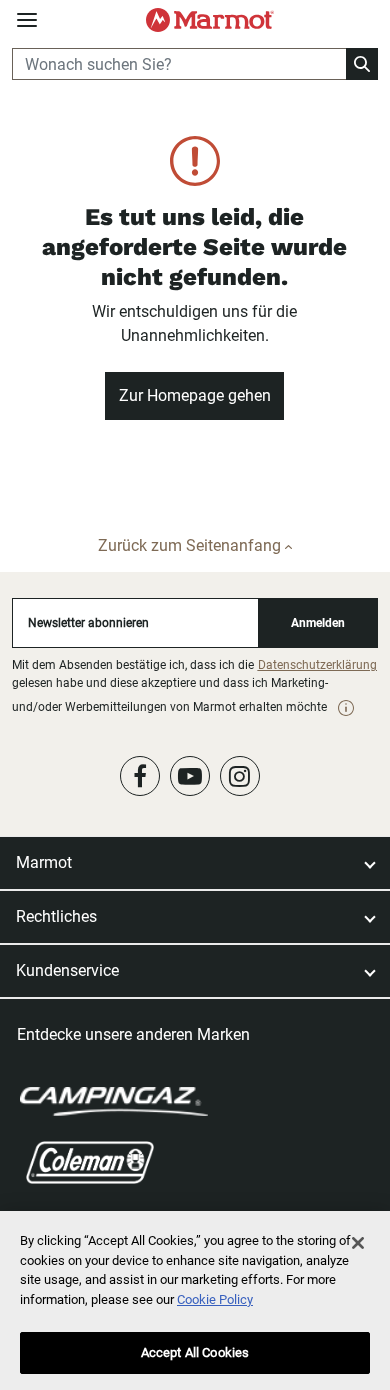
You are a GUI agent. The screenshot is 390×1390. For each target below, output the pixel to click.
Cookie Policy (215, 1299)
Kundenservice (67, 970)
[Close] (358, 1243)
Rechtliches (56, 916)
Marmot (44, 862)
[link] (346, 708)
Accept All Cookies (195, 1352)
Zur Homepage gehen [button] (195, 395)
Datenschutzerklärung (317, 665)
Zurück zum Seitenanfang (191, 545)
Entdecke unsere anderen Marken (133, 1034)
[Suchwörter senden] (362, 64)
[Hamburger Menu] (27, 20)
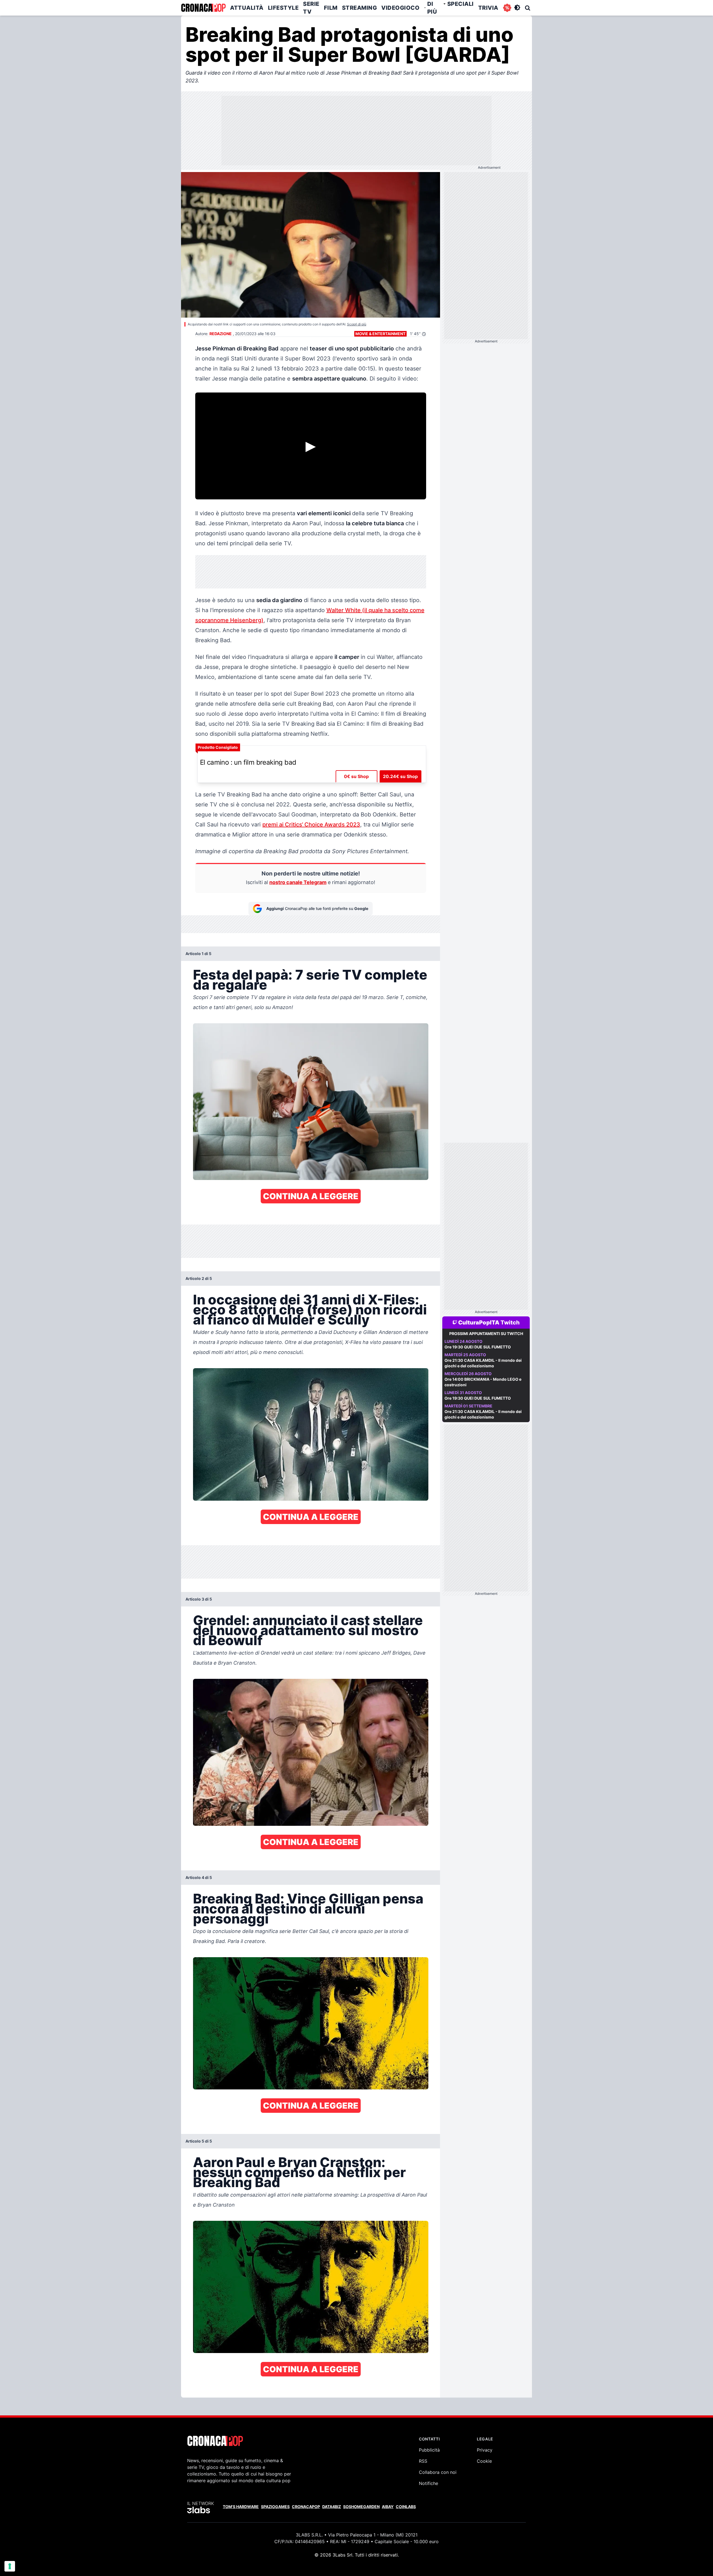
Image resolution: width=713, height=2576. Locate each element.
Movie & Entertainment (380, 333)
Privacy (484, 2450)
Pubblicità (429, 2450)
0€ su (356, 776)
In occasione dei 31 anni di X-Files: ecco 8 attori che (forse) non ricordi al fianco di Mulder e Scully (310, 1309)
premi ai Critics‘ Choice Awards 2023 (311, 824)
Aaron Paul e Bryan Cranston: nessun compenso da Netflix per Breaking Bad (299, 2172)
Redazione (220, 333)
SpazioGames (275, 2506)
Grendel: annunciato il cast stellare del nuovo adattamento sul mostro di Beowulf (308, 1630)
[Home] (203, 7)
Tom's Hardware (241, 2506)
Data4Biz (331, 2506)
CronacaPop (306, 2506)
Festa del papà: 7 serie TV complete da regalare (310, 979)
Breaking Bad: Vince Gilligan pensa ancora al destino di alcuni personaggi (308, 1908)
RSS (423, 2461)
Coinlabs (406, 2506)
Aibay (388, 2506)
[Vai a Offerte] (507, 7)
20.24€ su (400, 776)
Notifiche (428, 2483)
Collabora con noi (437, 2472)
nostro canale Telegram (297, 882)
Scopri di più (356, 324)
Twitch (510, 1322)
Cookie (484, 2461)
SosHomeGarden (361, 2506)
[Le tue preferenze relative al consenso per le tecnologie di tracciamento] (9, 2566)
━━━
> THE TASK
From the material above, set down each entry exactly, but exclude the pictures.

> ANSWER SPACE
You are a GUI agent. The screenshot is 390×1390. For each target below, output the pixel to click.
Cookie Policy (215, 1299)
Kundenservice (67, 970)
[Close] (358, 1243)
Rechtliches (56, 916)
Marmot (44, 862)
[link] (346, 708)
Accept All Cookies (195, 1352)
Zur Homepage gehen [button] (195, 395)
Datenschutzerklärung (317, 665)
Zurück zum Seitenanfang (191, 545)
Entdecke unsere anderen Marken (133, 1034)
[Suchwörter senden] (362, 64)
[Hamburger Menu] (27, 20)
Image resolution: width=713, height=2576. Locate each element.
Movie & Entertainment (380, 333)
Privacy (484, 2450)
Pubblicità (429, 2450)
0€ su (356, 776)
In occasione dei 31 anni di X-Files: ecco 8 attori che (forse) non ricordi al fianco di Mulder e Scully (310, 1309)
premi ai Critics‘ Choice Awards 2023 (311, 824)
Aaron Paul e Bryan Cranston: nessun compenso da Netflix per Breaking Bad (299, 2172)
Redazione (220, 333)
SpazioGames (275, 2506)
Grendel: annunciato il cast stellare del nuovo adattamento sul mostro di Beowulf (308, 1630)
[Home] (203, 7)
Tom's Hardware (241, 2506)
Data4Biz (331, 2506)
CronacaPop (306, 2506)
Festa del papà: 7 serie TV complete da regalare (310, 979)
Breaking Bad: Vince Gilligan pensa ancora al destino di alcuni personaggi (308, 1908)
RSS (423, 2461)
Coinlabs (406, 2506)
Aibay (388, 2506)
[Vai a Offerte] (507, 7)
20.24€ su (400, 776)
Notifiche (428, 2483)
Collabora con noi (437, 2472)
nostro canale Telegram (297, 882)
Scopri di più (356, 324)
Twitch (510, 1322)
Cookie (484, 2461)
SosHomeGarden (361, 2506)
[Le tue preferenze relative al consenso per le tecnologie di tracciamento] (9, 2566)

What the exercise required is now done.